Friday, December 23, 2011

Caramelized Scallop Salad (Ensalada de Vieiras)

Galicia and Asturias in Spain have an abundance of scallops. The most traditional recipe is cooked in the oven and called "Vieiras de Santiago." The shell represent the pilgrimage route to "Saint James." At one point the shell, one being flat and the other concave, became the symbol of the returning pilgrims and it was also used as a plate "escudilla" to collect food and water, served thru the route in monasteries. Since they have to travel light, to make such a long walk, they wear it around their necks. 

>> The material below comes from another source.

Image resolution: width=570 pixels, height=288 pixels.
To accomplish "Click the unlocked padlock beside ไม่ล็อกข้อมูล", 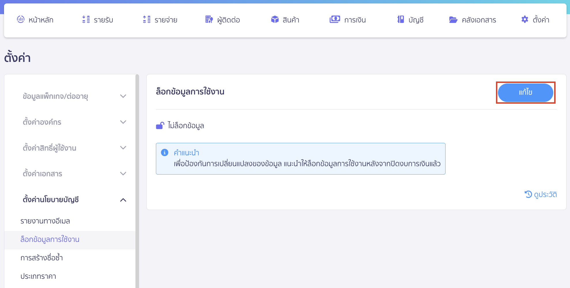I will 160,126.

I made a more refreshing recipe than the traditional one, with a green salad. The scallop cannot be cooked through, it has to be raw in the center like the tuna and it has a sweet flavor.



Ingredients:

2 Large Scallops or 3 Medium Scallops
A reduction Balsamic Vinegar or a glaze
Grape Tomatoes
Clementine or Lemon Juice
Arugula Salad or Mixed Greens
Olive Oil
Salt

In a pan, put the reduced balsamic vinegar at a high heat, add the scallops and the tomatoes, caramelize each side without cooking it through. Drizzle some clementine juice and remove from the pan.

Make a dressing with olive oil and clementine juice. Mix it with the salad greens, put it in a plate or shell, add the scallops, drizzle some of the juice, add sea salt and sesame seeds. Instead of tomatoes, you can use fruits like grapes, strawberries, pears, apples, etc.